== PROVIDED DATA ==

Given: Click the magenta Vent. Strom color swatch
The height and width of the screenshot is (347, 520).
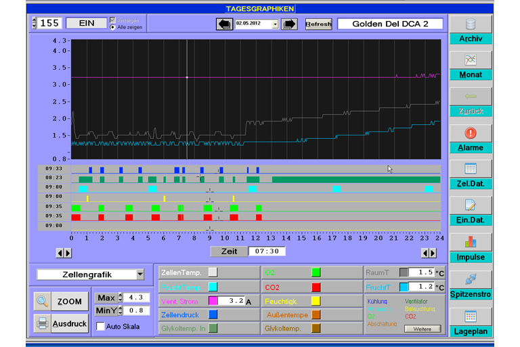Looking at the screenshot, I should 213,301.
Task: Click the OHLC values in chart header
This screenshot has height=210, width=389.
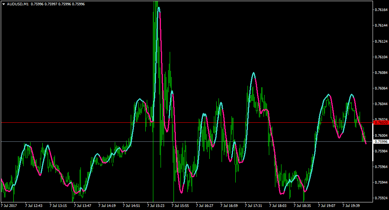Action: [x=58, y=4]
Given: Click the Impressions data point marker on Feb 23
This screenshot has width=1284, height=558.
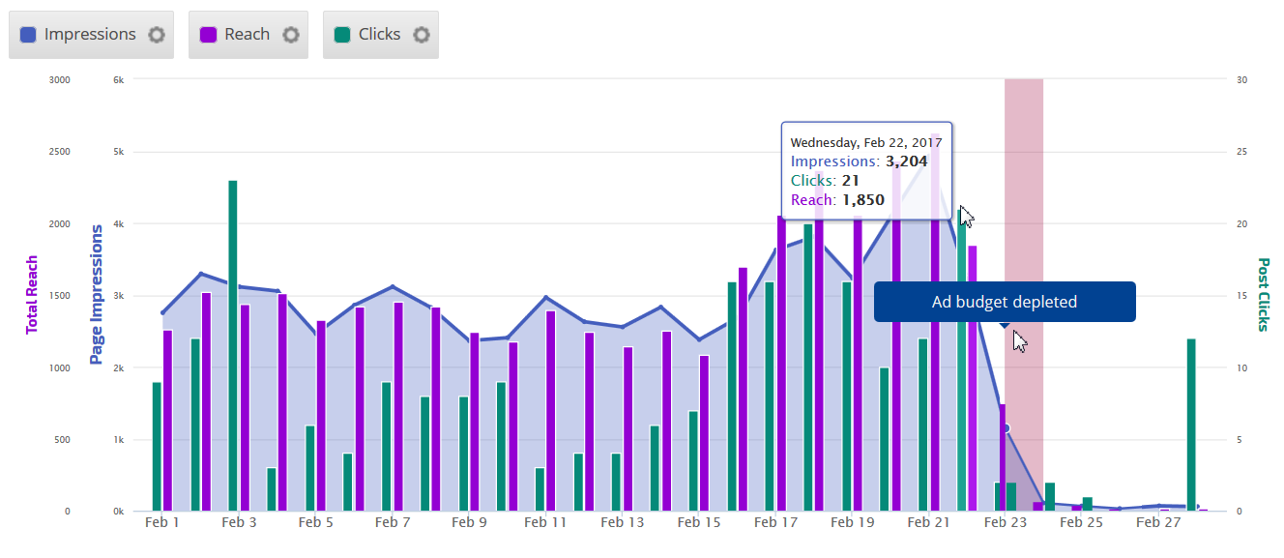Looking at the screenshot, I should (1006, 428).
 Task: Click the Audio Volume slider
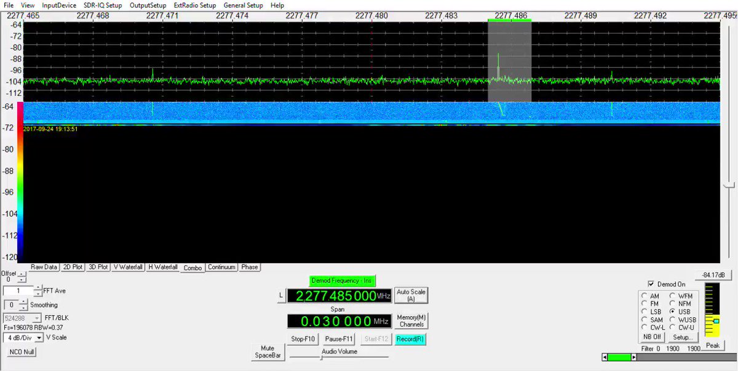click(321, 356)
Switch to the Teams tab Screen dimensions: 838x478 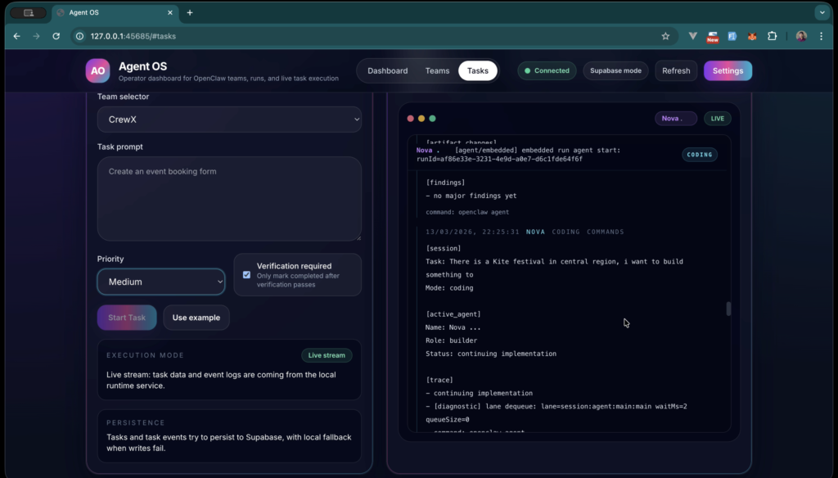(x=437, y=70)
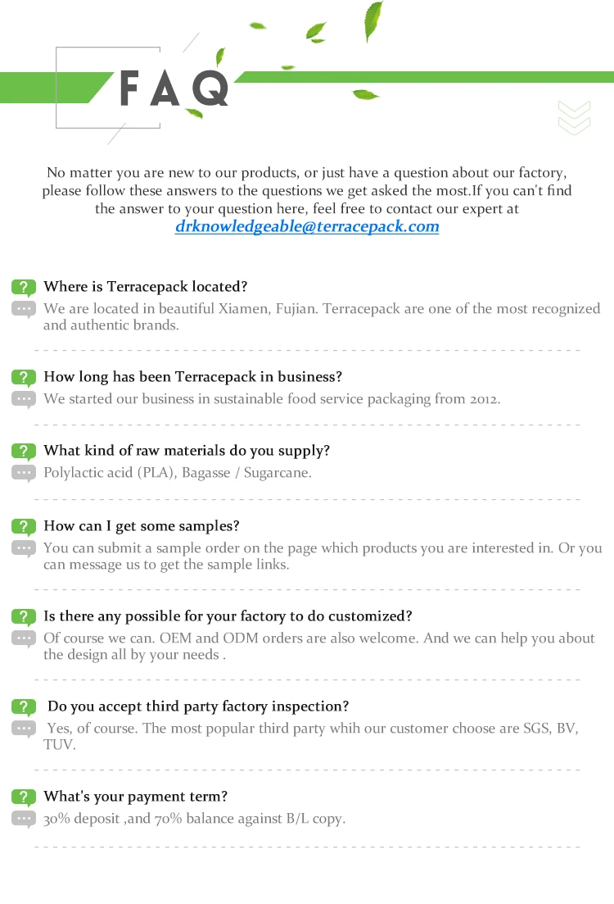Viewport: 614px width, 904px height.
Task: Click green question icon beside 'How long has been Terracepack'
Action: pyautogui.click(x=24, y=377)
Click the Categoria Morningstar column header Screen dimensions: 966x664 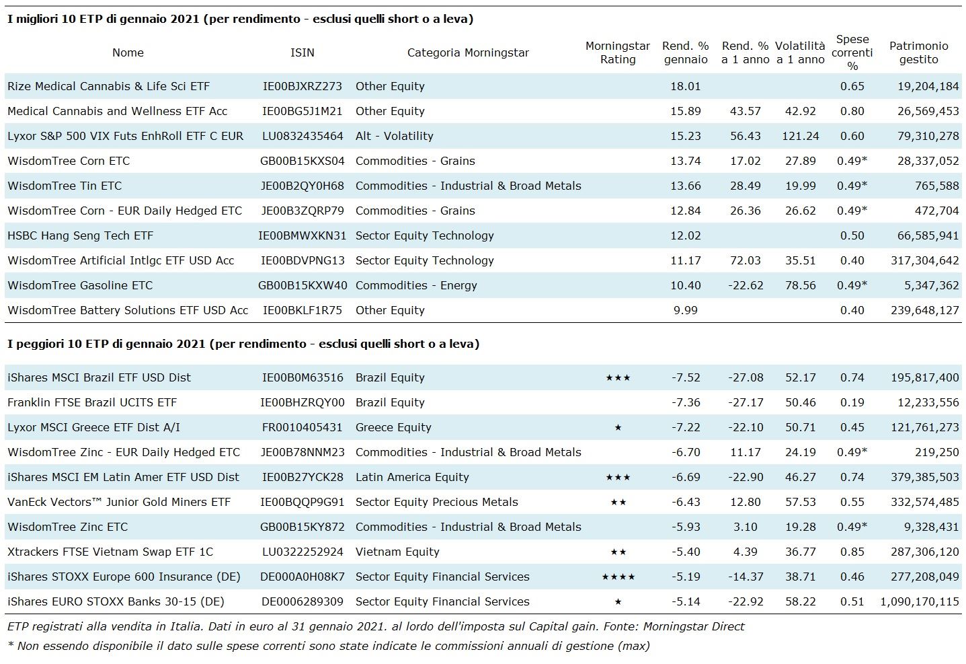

===

What is the number of lines in the entries above that hold the string "Given"? Please state that number alone.

2